Les adversaires sont rares, bien connus et fort mal en point : la Great Anarchy est très en retrait et affaiblie ; le Vizan empêtré dans des problèmes internes est un pays malade, devenu une puissance de second ordre. A part eux, aucun élément politique de nature à menacer l’Entente n’émerge.

Les laissés pour compte sont bien plus nombreux.
Il y a d’abord le problème lancinant de l’Arkandahr. En déshérence depuis des décennies, ce pays, de peuplement disparate et qui a toujours été politiquement fragile, est un mélange d’annexe de la Great Anarchy ou du Bervikelt, de tribus autonomes rarement humaines et plus rarement encore good-aligned, de fiefs et de quelques villes qui se défendent tant bien que mal contre des raids, rançons et pillages récurrents. Seule la partie sud de l’Arkandahr, formée du Royaume des Nains de Norhazâd, de l’antique royaume Elfe d’Ariandor, et de la Cité Libre d’Ariacandre, présente une certaine sécurité et prospérité. L’Empire complète cette bande de civilisation en assumant la défense de Hillbrek, traditionnelle porte méridionale de l’Arkandahr.
Mais une bonne part du nord-est de l’Empire est aussi une terre un peu laissée pour compte. La Nevaïn forme une sorte de frontière. A partir de 20 ou 30 lieues au nord de ce fleuve commence une zone qui peut est d’abord nomade, en partie contrôlée par des peuplades alliées ou fidèles Ilnaëmb, puis formée d’immenses fiefs qui jouissent en pratique d’une très large autonomie. Or ces contrées n’ont pas gagné (ni perdu il est vrai) grand-chose par les évolutions récentes de Derenworld. La plupart demeurent des zones plus ou moins exploitées, souvent livrées à des bandits, des humanoïdes. Seule la partie côtière jusqu’à Gorlech y compris demeure sous la férule et la sécurité impériale.

Le Tangut est un autre laissé pour compte, ce qui est une tradition de cette contrée. Cela peut aussi sembler géographiquement logique : le Tangut représente une énorme masse territoriale fort éloignée des pays de l’Entente. Néanmoins, l’affaiblissement du Vizan, qu’il s’agisse d’une finalité ou d’une conséquence de l’Entente, n’est pas forcément une bonne nouvelle pour le Tangut. En effet, le Vizan défendait ou assurait un certain ordre dans la partie occidentale de ce sous-continent, surtout sur les mers, mission que le Farxel n’est pas en état et n’a pas la volonté d’assumer à sa place. Avros n’a sans doute pas les moyens humains de remplacer le Vizan et sans doute pas la possibilité politique de le faire, comme on le verra plus bas.
Un autre laissé pour compte s’appelle Mulgorge.

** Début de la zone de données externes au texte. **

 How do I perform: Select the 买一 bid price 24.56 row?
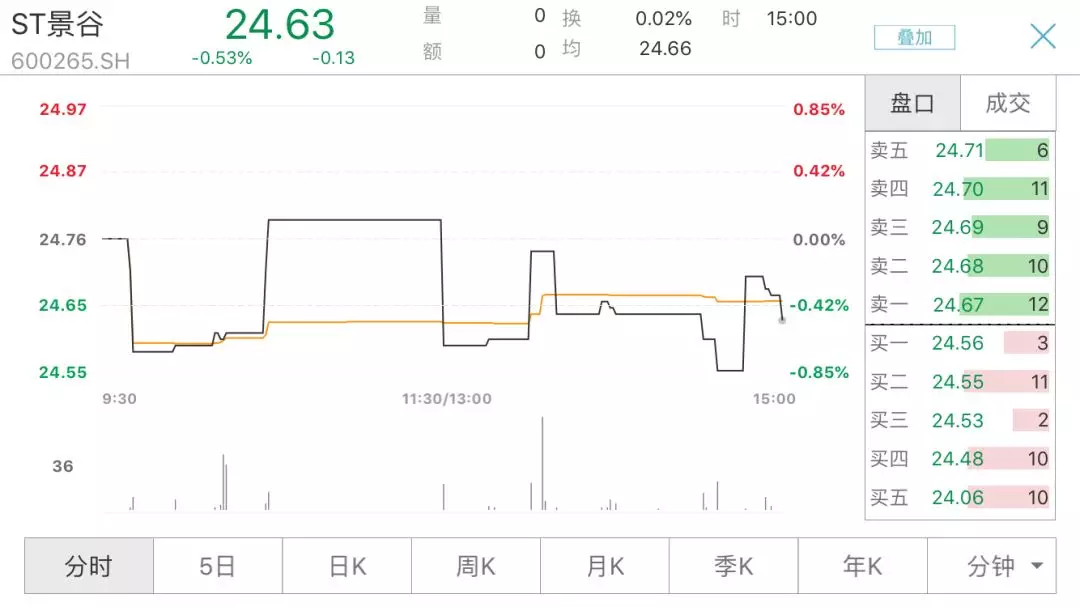coord(959,343)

Pourtant, si le pays souffre d’un ordre social particulièrement dur et peu sympathique, il prospère économiquement et, plus surprenant, culturellement. La tradition multiraciale a ici pris une connotation bien particulière, mêlant les humanoïdes et notamment les orcs aux humains. Le pays bénéficie beaucoup de la prospérité économique qui l’environne. Mais, politiquement, ce décombre des Lich-Kings est livré à lui-même. Certes il le revendique et en est fier. Environné de puissances qui lui sont toutes hostiles à l’exception du minuscule Osmark à son sud-est, il apparaît probable que Mulgorge développe un ressentiment qui n’aie plus rien à voir avec son origine Lich-King et où l’on retrouve la traditionnelle défiance des Variks envers les autres peuples de Derenworld.

Mulgorge est un peu emblématique de situations dans lesquelles se trouvent beaucoup de ses voisins. Comment qualifier la situation des restes de l’ex-Confédération du Mirbaïc, du Havener, de Portown ou de leur grand voisin Marn ? Gagnants économiquement, ils sont perdants diplomatiquement. Leur sécurité est assurée de fait par l’Entente, mais au prix d’un couteau sous la gorge qui n’est pas toujours seulement implicite. Ces pays ne disposent pratiquement d’aucune marge de manoeuvre politique. A terme, des frustrations peuvent en résulter.

Les rivaux
On pourra citer le Bervikelt qui, culturellement, s’oppose à l’Entente, et le Thûzzland que l’étroite coordination Farxel Unifié – Empire gêne politiquement et économiquement. Ces deux pays ne menacent pas l’Entente mais ne tirent pas d’elle leur prospérité ou leur sécurité.
En fait, le principal rival s’appelle la République Maritime d’Avros. Avros seule contre le reste du monde : tel est le climat qui semble s’instaurer depuis quelques mois. La République tire sa puissance du contrôle des mers orientales et sud-orientales, Elle vit du commerce, notamment avec le Tangut. Au plan militaire c’est de facto une île.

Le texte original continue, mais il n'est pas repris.